Digitally constructed and 3D-printed tissue structures will fundamentally change laboratory work. Biologists and pharmacists find themselves confronted with a new technology whose application possibilities are still largely unexplored. Whether skin, liver, kidney, or lung models – 3D-printed tissue from a biological printing matrix and human cells are already making initial steps to replace animal testing and make drugs safer. Together with the startup Cellbricks, we are developing the ecosystem “Cellbricks – Organ as a Service.” The bioprinter and the software “Bloodline” form the basis of an intuitive workflow for the parametric construction and additive production of 3D mini-organs.

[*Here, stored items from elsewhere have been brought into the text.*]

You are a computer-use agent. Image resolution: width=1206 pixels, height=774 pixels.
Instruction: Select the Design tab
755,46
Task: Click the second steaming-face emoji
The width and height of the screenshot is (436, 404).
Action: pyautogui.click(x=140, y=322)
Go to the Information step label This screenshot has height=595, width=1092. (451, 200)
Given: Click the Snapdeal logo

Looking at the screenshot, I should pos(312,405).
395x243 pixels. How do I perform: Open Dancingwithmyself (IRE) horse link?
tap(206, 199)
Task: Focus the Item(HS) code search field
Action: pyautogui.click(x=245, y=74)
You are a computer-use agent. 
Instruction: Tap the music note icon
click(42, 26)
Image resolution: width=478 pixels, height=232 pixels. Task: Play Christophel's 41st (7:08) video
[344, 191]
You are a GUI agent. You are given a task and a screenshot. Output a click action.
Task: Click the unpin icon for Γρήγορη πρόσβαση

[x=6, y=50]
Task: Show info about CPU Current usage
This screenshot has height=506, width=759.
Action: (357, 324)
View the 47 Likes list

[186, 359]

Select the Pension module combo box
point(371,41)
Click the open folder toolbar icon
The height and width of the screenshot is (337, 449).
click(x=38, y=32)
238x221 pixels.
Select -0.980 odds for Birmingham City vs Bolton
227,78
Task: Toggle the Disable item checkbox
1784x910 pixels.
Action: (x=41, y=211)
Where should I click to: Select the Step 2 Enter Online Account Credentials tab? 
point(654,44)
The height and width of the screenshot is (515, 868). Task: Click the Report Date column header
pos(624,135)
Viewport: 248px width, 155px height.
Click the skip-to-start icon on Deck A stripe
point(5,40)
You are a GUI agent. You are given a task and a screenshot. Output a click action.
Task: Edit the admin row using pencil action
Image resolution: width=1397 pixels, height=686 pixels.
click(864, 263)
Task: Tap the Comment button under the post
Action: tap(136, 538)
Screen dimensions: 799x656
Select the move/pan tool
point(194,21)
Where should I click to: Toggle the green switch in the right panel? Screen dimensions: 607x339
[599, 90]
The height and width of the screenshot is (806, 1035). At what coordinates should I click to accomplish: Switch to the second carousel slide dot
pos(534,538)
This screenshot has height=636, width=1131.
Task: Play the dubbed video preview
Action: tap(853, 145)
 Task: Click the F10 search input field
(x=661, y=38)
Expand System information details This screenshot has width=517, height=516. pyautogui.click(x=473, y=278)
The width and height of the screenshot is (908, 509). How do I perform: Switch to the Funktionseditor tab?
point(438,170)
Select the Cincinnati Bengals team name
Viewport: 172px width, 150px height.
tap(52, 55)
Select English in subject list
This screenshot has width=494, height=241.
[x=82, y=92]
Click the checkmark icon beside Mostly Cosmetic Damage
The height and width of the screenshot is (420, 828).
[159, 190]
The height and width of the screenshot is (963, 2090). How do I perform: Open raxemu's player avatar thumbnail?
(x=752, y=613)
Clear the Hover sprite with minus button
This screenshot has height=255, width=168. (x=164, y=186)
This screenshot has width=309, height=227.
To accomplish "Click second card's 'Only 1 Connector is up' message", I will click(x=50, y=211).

We are very proud to have received this recognition, and would like to extend our heartfelt thanks to everyone who shares, follows, and supports our idea of printed biology. There is still a long way to go ahead of us, and we are very much looking forward to the next development towards the bioprinting ecosystem.
“Organ as a Service impressed the jury of this year’s UX Design Awards as an outstanding example of a successful synergy of new technology and convincing digital software design. This interplay opens up the possibility of a radically new business model in the field of bioprinting. Indeed, Organ as a Service is spearheading a fundamental shift in biotechnology research. Here, a generative system – straightforwardly applicable for external users – is used to produce specific living tissues and unique copies of organs, which can then serve as a substitute for animal experiments in biological and pharmaceutical research. An open approach to high-tech and intuitive software is helping to bring about exponential growth, and bridges the gap between the current state of the art and an ideal technology. A striking reminder of the potential of design as an integral facet of innovation, Organ as a Service is the recipient of this year’s Gold Award.”